Task statement: Can you reproduce every one of the following items verbatim, line for line?

Task data:
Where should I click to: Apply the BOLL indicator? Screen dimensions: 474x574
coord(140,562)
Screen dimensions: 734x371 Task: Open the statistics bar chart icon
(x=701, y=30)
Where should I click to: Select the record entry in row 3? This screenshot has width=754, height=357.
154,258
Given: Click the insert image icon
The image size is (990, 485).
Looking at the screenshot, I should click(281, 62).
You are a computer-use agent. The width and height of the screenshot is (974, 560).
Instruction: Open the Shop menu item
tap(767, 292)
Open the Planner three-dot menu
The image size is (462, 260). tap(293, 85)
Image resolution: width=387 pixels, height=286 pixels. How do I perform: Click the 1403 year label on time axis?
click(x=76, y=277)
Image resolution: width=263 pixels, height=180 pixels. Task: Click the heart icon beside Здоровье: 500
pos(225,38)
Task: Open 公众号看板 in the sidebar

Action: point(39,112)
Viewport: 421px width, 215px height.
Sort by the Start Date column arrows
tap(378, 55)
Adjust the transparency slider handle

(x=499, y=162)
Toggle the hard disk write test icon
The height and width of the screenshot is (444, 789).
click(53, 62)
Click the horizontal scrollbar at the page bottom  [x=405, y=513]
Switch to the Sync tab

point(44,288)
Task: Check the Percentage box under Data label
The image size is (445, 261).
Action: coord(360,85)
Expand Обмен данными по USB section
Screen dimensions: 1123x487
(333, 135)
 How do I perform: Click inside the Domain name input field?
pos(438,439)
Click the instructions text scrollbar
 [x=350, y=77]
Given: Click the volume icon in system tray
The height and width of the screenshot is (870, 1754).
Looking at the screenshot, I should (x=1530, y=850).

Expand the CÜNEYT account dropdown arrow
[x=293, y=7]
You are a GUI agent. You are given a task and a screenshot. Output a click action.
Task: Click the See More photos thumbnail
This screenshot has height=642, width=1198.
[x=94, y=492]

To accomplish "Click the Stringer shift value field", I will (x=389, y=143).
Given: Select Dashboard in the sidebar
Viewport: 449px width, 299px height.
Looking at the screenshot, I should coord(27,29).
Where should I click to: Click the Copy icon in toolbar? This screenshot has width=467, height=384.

Solution:
Where should I click to: Apply the BOLL indicator? Screen dimensions: 474x574
coord(140,562)
Screen dimensions: 734x371 Task: Open the statistics bar chart icon
(x=701, y=30)
Where should I click to: Select the record entry in row 3? This screenshot has width=754, height=357.
154,258
Given: Click the insert image icon
The image size is (990, 485).
Looking at the screenshot, I should click(281, 62).
You are a computer-use agent. The width and height of the screenshot is (974, 560).
Instruction: Open the Shop menu item
tap(767, 292)
Open the Planner three-dot menu
The image size is (462, 260). tap(293, 85)
Image resolution: width=387 pixels, height=286 pixels. How do I perform: Click the 1403 year label on time axis?
click(x=76, y=277)
Image resolution: width=263 pixels, height=180 pixels. Task: Click the heart icon beside Здоровье: 500
pos(225,38)
Task: Open 公众号看板 in the sidebar

Action: point(39,112)
Viewport: 421px width, 215px height.
Sort by the Start Date column arrows
tap(378, 55)
Adjust the transparency slider handle

(x=499, y=162)
Toggle the hard disk write test icon
The height and width of the screenshot is (444, 789).
click(53, 62)
Click the horizontal scrollbar at the page bottom  [x=405, y=513]
Switch to the Sync tab

point(44,288)
Task: Check the Percentage box under Data label
The image size is (445, 261).
Action: coord(360,85)
Expand Обмен данными по USB section
Screen dimensions: 1123x487
(333, 135)
 How do I perform: Click inside the Domain name input field?
pos(438,439)
Click the instructions text scrollbar
 [x=350, y=77]
Given: Click the volume icon in system tray
The height and width of the screenshot is (870, 1754).
Looking at the screenshot, I should (x=1530, y=850).

Expand the CÜNEYT account dropdown arrow
[x=293, y=7]
You are a GUI agent. You are given a task and a screenshot. Output a click action.
Task: Click the See More photos thumbnail
This screenshot has height=642, width=1198.
[x=94, y=492]

To accomplish "Click the Stringer shift value field", I will (x=389, y=143).
Given: Select Dashboard in the sidebar
Viewport: 449px width, 299px height.
Looking at the screenshot, I should coord(27,29).
Where should I click to: Click the Copy icon in toolbar? This screenshot has width=467, height=384.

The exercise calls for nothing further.